[Excerpted text]
Honeywell is getting the collaborative spirit: Honeywell, which recently signed a partnership with SAP to help organizations understand the financial performance of their buildings, has signed onto another collaboration, this time with oil services giant Halliburton. The focus here is on both collaboration and bringing data from each company’s software to build new products and services. This is where the internet of things can really start to create value, because no one company will have all of the data necessary to document a business process. It’s worth paying attention to these deals, noting how well they actually progress and what customers adopt. That way we can track if customers are really buying into the promise of IoT and, in turn, delivering value as part of an ecosystem. (Seeking Alpha)

We’re finally ready to talk about standards for consumer wearables for medical-grade use cases: Silicon Valley has rushed to deliver wellness products in the form of activity trackers, sleep trackers, connected blood pressure cuffs, and EKG devices that run on your smartphone. But for the most part, these aren’t sufficient for medical-grade use cases because the data they produce isn’t standardized or consistently tested in peer-reviewed studies. With the rush toward the remote monitoring of patients and remotely conducted clinical trials, the medical device industry is calling for Silicon Valley to help corral the Wild West of Data that has emerged. In this essay, the authors call for companies to sign on to use standard, clinically validated methodologies for data collecting and sharing so researchers can compare results from patients wearing Fitbits to those wearing Apple Watches. Because while it’s fine if proprietary algorithms are used for the consumer-facing apps, for clinical trials, there needs to be more transparency. (Stat)

COVID cuts smart home revenue estimates: ABI Research says that in 2020, smart home device spending will rise by 4% from the prior year, to $85 billion. However, the new figure represents a $14.1 billion decline in predicted sales, since prior to the pandemic analysts expected spending to rise by 21%. This data actually surprised me because it suggests that COVID-19 has cut the adoption of smart home devices despite many of us spending far more time at home. Given that job losses and economic uncertainty make it hard to shell out $50 for a smart light bulb, and that expensive security cameras aren’t really necessary if you never leave home, I guess the data makes sense. But I also wonder how many people are, like me, tired of reading about privacy violations and devices that lose their functionality and/or have security flaws. (CE Pro)
[/Excerpted text]
- **Exercise directions**:
Decide whether each statement below agrees with the news roundup above. Answer yes or no for each, and quote the words from the roundup that decide it.
1. Honeywell's newest collaboration is with SAP.
2. ABI Research says smart home device spending in 2020 will rise by 4% to $85 billion.
3. The essay's authors hold that proprietary algorithms should not be used for consumer-facing apps.
[Information given]
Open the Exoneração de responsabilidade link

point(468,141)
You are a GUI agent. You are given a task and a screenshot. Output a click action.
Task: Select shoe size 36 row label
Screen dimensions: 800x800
[/Information given]
- **Task result**:
1. No: "has signed onto another collaboration, this time with oil services giant Halliburton"
2. Yes: "in 2020, smart home device spending will rise by 4% from the prior year, to $85 billion"
3. No: "while it’s fine if proprietary algorithms are used for the consumer-facing apps, for clinical trials, there needs to be more transparency"